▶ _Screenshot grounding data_
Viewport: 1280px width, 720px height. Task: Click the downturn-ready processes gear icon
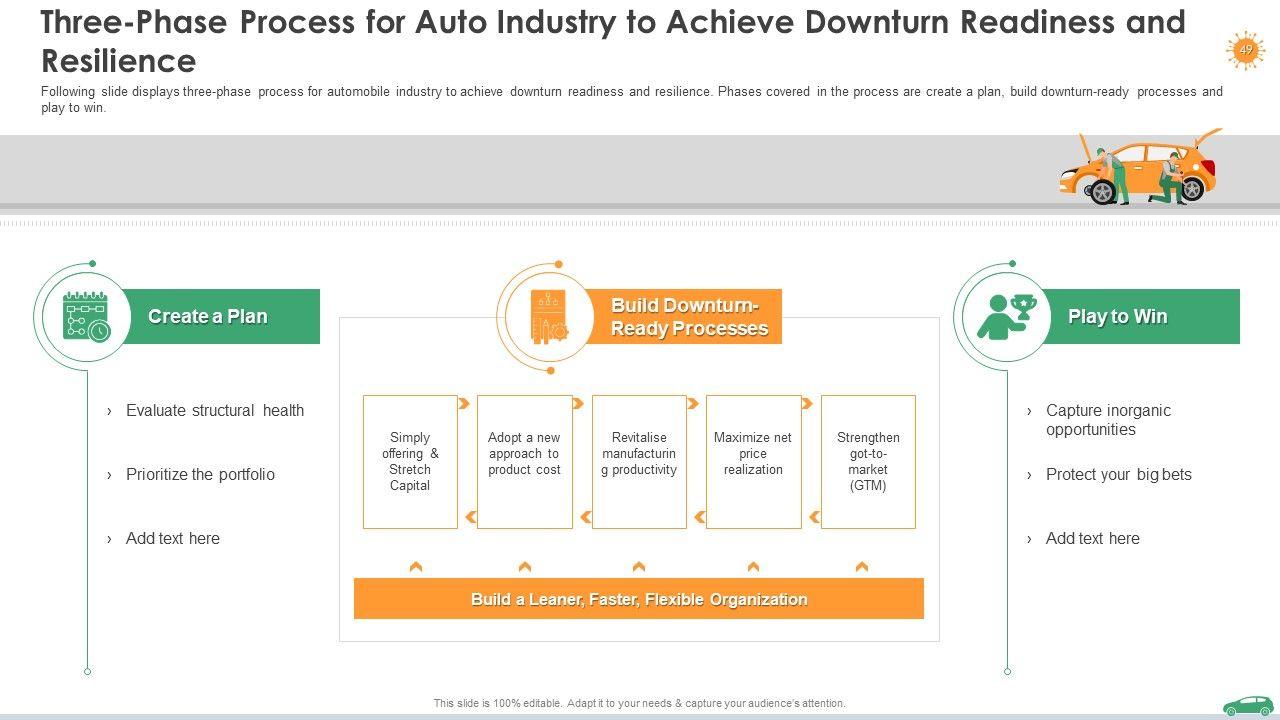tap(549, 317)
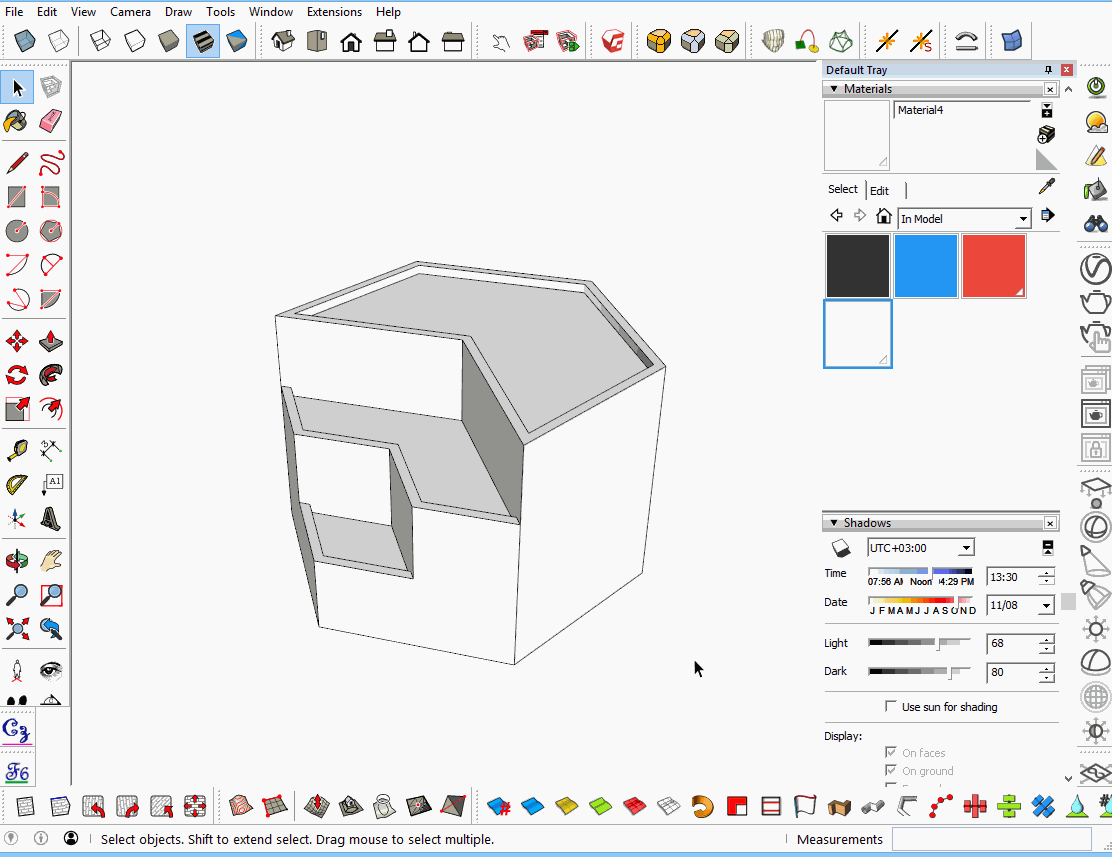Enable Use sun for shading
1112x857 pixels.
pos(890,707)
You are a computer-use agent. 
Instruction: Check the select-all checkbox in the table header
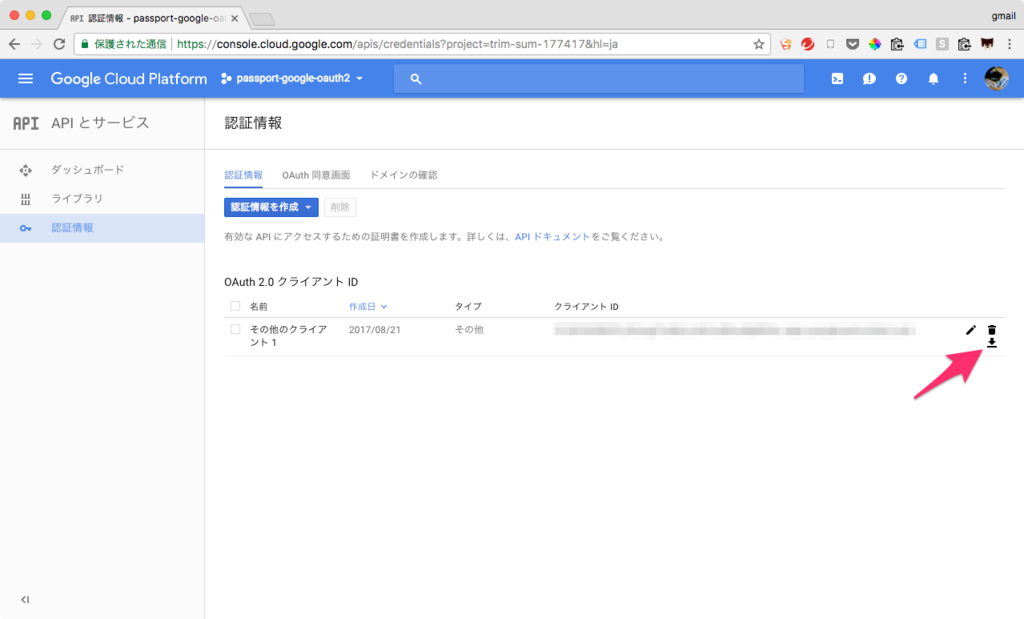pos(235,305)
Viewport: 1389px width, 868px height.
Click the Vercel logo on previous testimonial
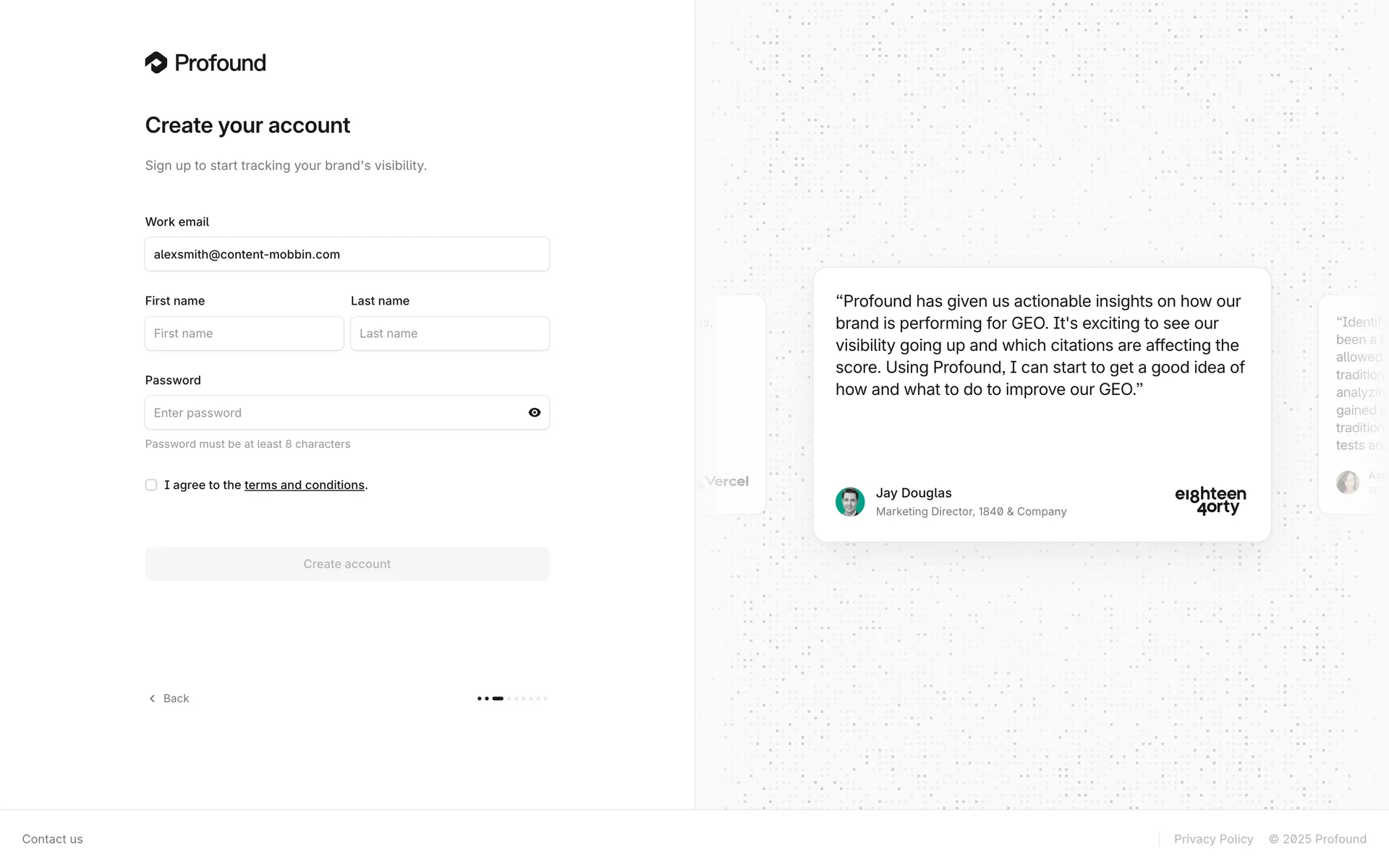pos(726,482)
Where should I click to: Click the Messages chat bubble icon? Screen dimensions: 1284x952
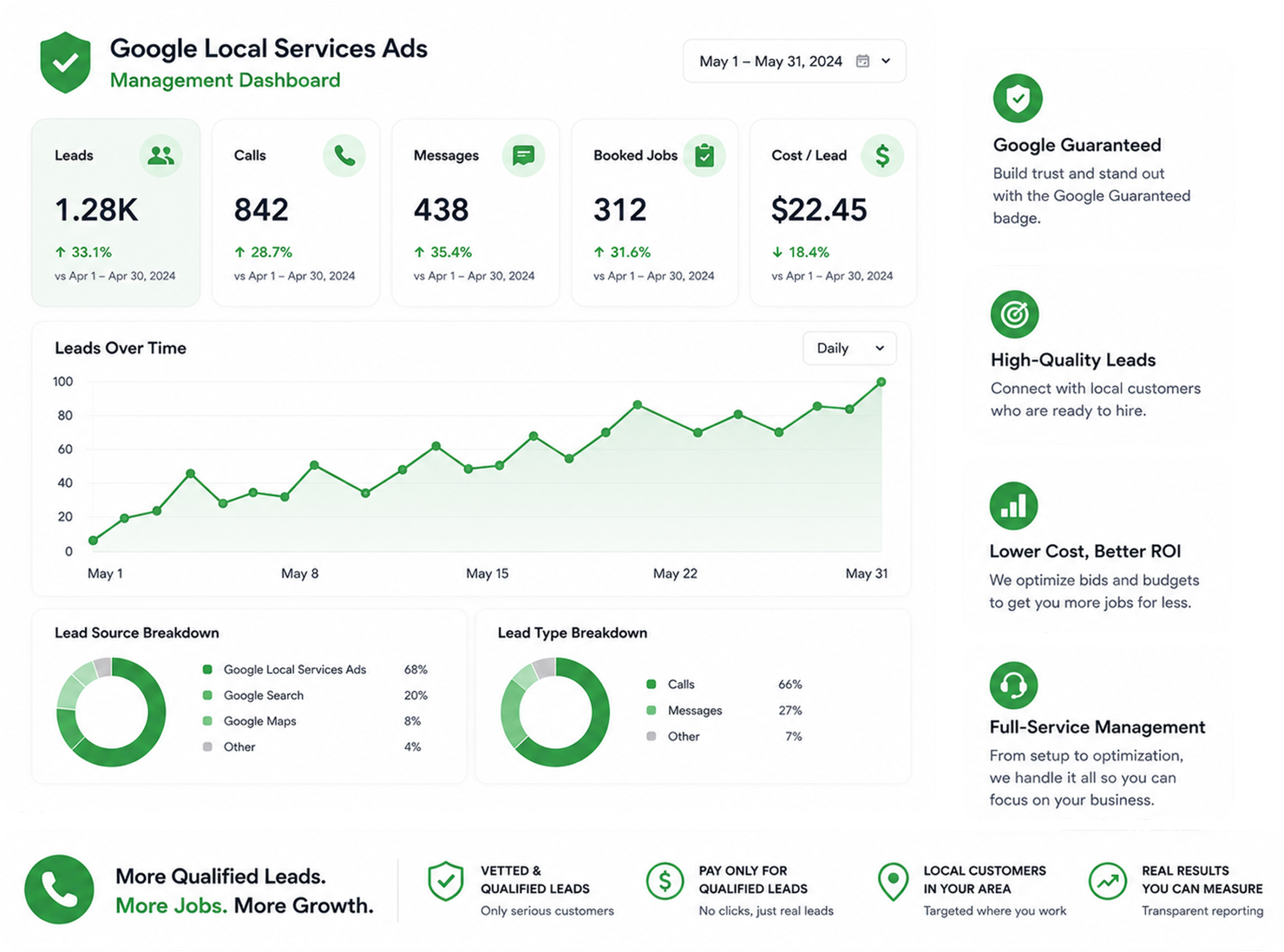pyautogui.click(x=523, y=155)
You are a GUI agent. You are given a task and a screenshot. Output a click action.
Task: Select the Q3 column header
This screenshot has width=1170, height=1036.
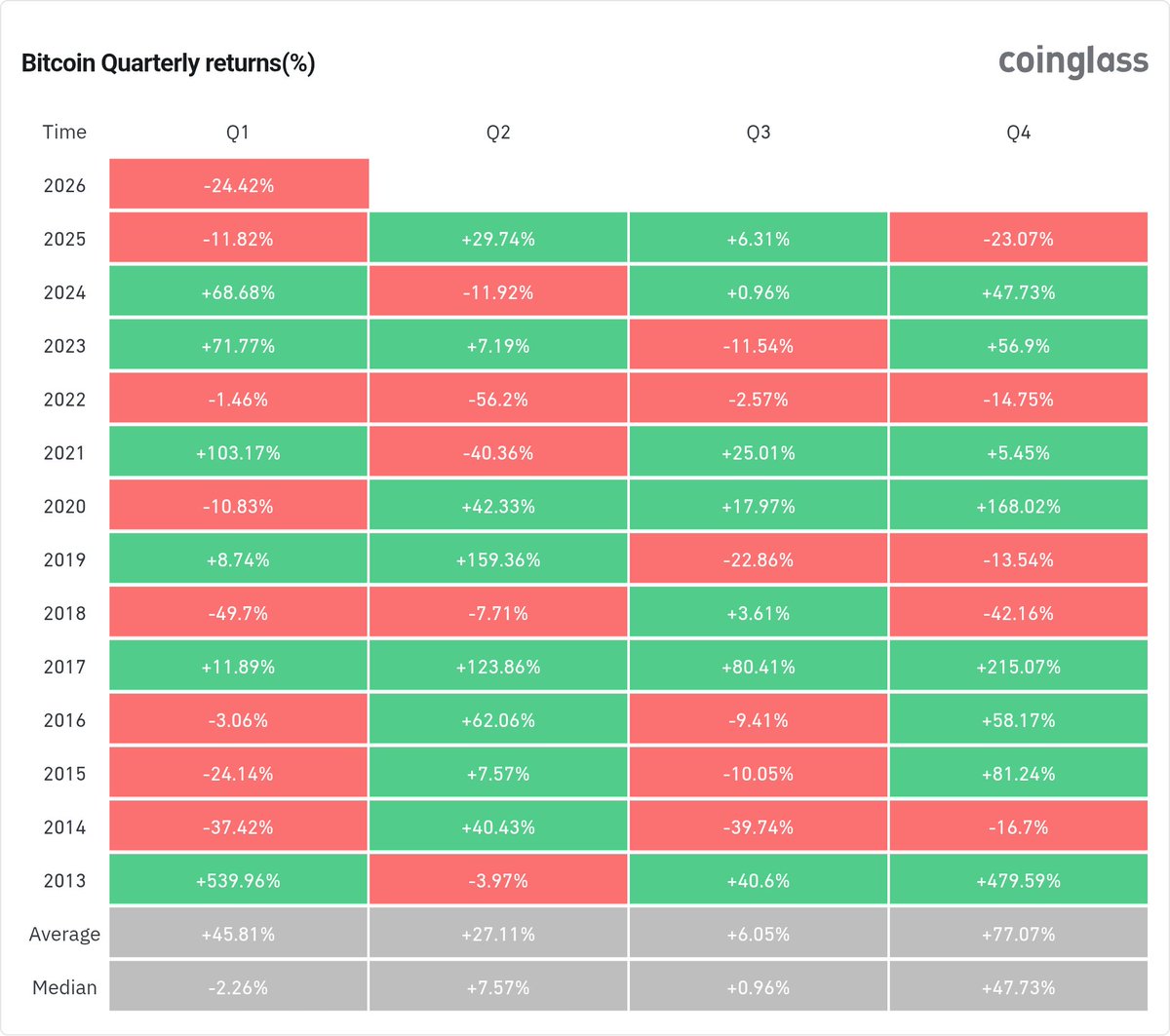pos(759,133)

▶ _THE PROBLEM_
Keep every word of the lines above unchanged in the copy, and omit the pictures.

▶ _RESULT OF THE EXERCISE_
Viewport: 1280px width, 720px height. Task: Click the downturn-ready processes gear icon
tap(549, 317)
Enable Use sun for shading
1112x857 pixels.
pos(890,707)
You are a computer-use agent. 
Instruction: Check the select-all checkbox in the table header
pos(235,305)
Viewport: 1389px width, 868px height.
Click the Vercel logo on previous testimonial
pos(726,482)
Where should I click to: Click the Messages chat bubble icon? Screen dimensions: 1284x952
pyautogui.click(x=523, y=155)
You are a GUI agent. You are given a task and a screenshot. Output a click action.
Task: Select the Q3 column header
This screenshot has width=1170, height=1036.
pos(759,133)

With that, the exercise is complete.